■ **Required action**: The entries below should be transcribed in their entirety, exactly as written.
+++ Recorded information +++
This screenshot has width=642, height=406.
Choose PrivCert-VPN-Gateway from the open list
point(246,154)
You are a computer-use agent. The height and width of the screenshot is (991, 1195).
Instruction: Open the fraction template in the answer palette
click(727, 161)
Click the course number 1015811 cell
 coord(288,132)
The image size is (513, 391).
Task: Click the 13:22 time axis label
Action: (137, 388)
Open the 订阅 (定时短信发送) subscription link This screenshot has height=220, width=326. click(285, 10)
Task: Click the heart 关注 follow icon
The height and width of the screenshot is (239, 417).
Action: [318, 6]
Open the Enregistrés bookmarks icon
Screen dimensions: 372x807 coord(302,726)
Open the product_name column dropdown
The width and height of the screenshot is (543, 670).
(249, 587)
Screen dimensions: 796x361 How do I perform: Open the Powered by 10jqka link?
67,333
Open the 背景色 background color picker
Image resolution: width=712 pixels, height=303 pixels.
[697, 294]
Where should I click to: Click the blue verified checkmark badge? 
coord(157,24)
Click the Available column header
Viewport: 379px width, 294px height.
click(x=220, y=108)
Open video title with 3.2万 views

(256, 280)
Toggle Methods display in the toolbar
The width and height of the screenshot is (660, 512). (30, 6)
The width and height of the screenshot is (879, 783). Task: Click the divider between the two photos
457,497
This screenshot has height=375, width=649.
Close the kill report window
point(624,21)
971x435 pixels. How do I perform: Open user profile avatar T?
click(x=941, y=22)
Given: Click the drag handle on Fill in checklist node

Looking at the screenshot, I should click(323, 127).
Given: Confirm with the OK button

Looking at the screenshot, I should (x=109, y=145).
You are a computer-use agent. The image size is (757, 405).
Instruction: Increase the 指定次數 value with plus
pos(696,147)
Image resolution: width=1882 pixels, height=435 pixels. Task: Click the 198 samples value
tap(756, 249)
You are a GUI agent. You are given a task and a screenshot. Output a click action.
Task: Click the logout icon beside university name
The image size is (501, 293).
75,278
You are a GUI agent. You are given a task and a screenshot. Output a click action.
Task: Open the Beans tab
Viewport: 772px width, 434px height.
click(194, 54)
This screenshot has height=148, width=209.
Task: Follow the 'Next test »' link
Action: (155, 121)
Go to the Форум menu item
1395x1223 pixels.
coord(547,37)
+++
■ **Output of the exercise**:
This screenshot has width=642, height=406.
Choose PrivCert-VPN-Gateway from the open list
point(246,154)
You are a computer-use agent. The height and width of the screenshot is (991, 1195).
Instruction: Open the fraction template in the answer palette
click(727, 161)
Click the course number 1015811 cell
 coord(288,132)
The image size is (513, 391).
Task: Click the 13:22 time axis label
Action: (137, 388)
Open the 订阅 (定时短信发送) subscription link This screenshot has height=220, width=326. click(285, 10)
Task: Click the heart 关注 follow icon
The height and width of the screenshot is (239, 417).
Action: [318, 6]
Open the Enregistrés bookmarks icon
Screen dimensions: 372x807 coord(302,726)
Open the product_name column dropdown
The width and height of the screenshot is (543, 670).
(249, 587)
Screen dimensions: 796x361 How do I perform: Open the Powered by 10jqka link?
67,333
Open the 背景色 background color picker
Image resolution: width=712 pixels, height=303 pixels.
[697, 294]
Where should I click to: Click the blue verified checkmark badge? 
coord(157,24)
Click the Available column header
Viewport: 379px width, 294px height.
click(x=220, y=108)
Open video title with 3.2万 views

(256, 280)
Toggle Methods display in the toolbar
The width and height of the screenshot is (660, 512). (30, 6)
The width and height of the screenshot is (879, 783). Task: Click the divider between the two photos
457,497
This screenshot has height=375, width=649.
Close the kill report window
point(624,21)
971x435 pixels. How do I perform: Open user profile avatar T?
click(x=941, y=22)
Given: Click the drag handle on Fill in checklist node

Looking at the screenshot, I should click(323, 127).
Given: Confirm with the OK button

Looking at the screenshot, I should (x=109, y=145).
You are a computer-use agent. The image size is (757, 405).
Instruction: Increase the 指定次數 value with plus
pos(696,147)
Image resolution: width=1882 pixels, height=435 pixels. Task: Click the 198 samples value
tap(756, 249)
You are a GUI agent. You are given a task and a screenshot. Output a click action.
Task: Click the logout icon beside university name
The image size is (501, 293).
75,278
You are a GUI agent. You are given a task and a screenshot. Output a click action.
Task: Open the Beans tab
Viewport: 772px width, 434px height.
click(194, 54)
This screenshot has height=148, width=209.
Task: Follow the 'Next test »' link
Action: (155, 121)
Go to the Форум menu item
1395x1223 pixels.
coord(547,37)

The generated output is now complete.